The stress and anxiety make her want to throw up.
She can’t throw up. Or eat. There’s no time.
Ginny rubs her eyes and opens her history book. Grades and money equal future. It’s the American way. She chuckles. Well, she has it, almost seventeen thousand dollars if they split what’s in the envelope. One third will go a long way. It will help her finish high school. But what can she get with the whole fifty thousand? A college degree, a great job, and a life where she lives happily ever after.
The Park
The sun sets early in the winter and the temperature drops quickly. Just like last night, by eight o’clock, the park is empty. Charlotte crosses the parking lot and heads toward the bush. She scans the area but knows all the families have gone home. It’s eerily quiet. Even the animals and bugs have called it a night.
She squats near the bush, moves twigs away, and peers underneath. The area looks just like they left it. Did she think the envelope would crawl out of the hole and find its own purpose?
“Charlotte.”
She pops up, scratching her cheek on a twig, and looks toward the picnic table. A light from the parking lot casts a yellow glow and she can make out a silhouette.

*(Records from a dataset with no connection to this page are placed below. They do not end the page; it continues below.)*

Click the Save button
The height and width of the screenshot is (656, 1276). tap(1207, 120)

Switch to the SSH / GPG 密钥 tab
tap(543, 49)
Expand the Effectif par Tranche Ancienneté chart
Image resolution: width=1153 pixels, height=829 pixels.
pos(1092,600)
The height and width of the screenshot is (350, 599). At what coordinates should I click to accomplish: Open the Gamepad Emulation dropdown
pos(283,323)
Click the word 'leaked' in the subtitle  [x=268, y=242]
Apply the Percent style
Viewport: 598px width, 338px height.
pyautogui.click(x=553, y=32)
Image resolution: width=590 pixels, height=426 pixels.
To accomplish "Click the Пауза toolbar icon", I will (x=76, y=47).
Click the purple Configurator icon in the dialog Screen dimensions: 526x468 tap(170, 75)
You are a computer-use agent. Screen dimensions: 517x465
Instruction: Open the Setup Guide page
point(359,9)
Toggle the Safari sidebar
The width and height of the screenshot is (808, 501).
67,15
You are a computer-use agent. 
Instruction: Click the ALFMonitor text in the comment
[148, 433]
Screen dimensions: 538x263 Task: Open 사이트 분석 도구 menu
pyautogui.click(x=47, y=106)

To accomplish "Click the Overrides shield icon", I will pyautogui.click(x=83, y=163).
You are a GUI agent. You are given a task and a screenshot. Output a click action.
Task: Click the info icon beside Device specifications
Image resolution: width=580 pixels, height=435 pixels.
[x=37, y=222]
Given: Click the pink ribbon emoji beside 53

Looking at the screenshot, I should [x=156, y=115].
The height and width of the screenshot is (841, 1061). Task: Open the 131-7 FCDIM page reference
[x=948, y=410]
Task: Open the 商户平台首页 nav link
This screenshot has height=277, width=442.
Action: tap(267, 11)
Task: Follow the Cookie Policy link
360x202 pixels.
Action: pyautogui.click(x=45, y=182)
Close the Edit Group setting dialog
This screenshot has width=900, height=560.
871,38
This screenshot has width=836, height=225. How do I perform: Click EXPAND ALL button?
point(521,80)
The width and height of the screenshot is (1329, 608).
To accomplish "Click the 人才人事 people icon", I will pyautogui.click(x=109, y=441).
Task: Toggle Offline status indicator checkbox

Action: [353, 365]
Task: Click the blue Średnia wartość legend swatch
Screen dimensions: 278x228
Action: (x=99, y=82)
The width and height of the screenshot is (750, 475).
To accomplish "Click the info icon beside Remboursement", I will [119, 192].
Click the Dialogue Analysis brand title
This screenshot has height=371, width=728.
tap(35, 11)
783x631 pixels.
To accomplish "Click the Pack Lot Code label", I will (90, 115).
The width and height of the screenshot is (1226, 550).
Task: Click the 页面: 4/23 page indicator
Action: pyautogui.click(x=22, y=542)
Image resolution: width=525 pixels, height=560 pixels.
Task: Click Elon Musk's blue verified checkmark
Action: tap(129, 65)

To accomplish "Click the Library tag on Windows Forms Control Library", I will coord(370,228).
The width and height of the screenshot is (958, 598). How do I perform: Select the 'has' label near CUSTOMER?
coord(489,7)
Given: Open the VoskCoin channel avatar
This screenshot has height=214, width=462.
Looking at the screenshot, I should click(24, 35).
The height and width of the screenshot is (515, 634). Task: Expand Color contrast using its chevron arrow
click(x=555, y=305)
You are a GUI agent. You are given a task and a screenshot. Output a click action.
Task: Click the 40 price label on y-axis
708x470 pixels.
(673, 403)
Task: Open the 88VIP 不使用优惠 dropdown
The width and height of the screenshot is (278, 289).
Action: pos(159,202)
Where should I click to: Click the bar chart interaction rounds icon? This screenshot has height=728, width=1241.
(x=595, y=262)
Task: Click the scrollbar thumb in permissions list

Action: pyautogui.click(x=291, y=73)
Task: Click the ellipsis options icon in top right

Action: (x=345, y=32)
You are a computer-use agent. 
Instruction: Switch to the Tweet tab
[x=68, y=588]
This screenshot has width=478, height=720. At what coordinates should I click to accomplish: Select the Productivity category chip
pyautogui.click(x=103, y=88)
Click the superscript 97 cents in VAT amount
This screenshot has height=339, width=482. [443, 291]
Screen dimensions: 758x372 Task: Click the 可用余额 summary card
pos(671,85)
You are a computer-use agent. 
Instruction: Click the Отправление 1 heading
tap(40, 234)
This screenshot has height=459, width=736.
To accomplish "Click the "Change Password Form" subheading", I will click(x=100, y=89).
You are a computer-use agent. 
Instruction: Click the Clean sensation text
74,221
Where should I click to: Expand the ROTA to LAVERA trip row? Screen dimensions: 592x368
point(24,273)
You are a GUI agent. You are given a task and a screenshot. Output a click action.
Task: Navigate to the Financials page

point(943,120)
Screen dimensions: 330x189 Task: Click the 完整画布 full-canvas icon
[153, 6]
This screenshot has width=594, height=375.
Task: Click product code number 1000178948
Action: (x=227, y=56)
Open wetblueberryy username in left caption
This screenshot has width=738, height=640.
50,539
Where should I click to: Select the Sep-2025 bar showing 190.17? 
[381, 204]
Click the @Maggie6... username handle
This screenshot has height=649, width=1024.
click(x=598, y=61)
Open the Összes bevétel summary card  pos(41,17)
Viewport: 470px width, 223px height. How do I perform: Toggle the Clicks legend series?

Joaquin switches on his phone’s flashlight, illuminating his face, and holds up the envelope.
“Looking for this?”
She looks toward the bush then back at the table. “How did you know I’d come here?”
“I didn’t.”
“Why are you here?” she asks.
The hum of a car engine and the glow of headlights in the parking lot stop Joaquin from answering. He looks at Charlotte’s hair pulled into a messy bun then at the car.
The engine stops.
A door slams.
The headlights fade.
The silence is broken by shoes crunching on dried leaves.
Charlotte smells Ginny’s lavender lotion before she sees her.
“He has it,” Charlotte says.
Joaquin holds up the light and envelope again.
“Did you know he’d come?” Ginny asks.
Charlotte shakes her head. “I thought you’d both be home studying.”
Ginny and Charlotte walk to the table and sit across from Joaquin. Just like they did last night.
“I have a new game,” Joaquin says. “It’s called three truths. I’ll start.”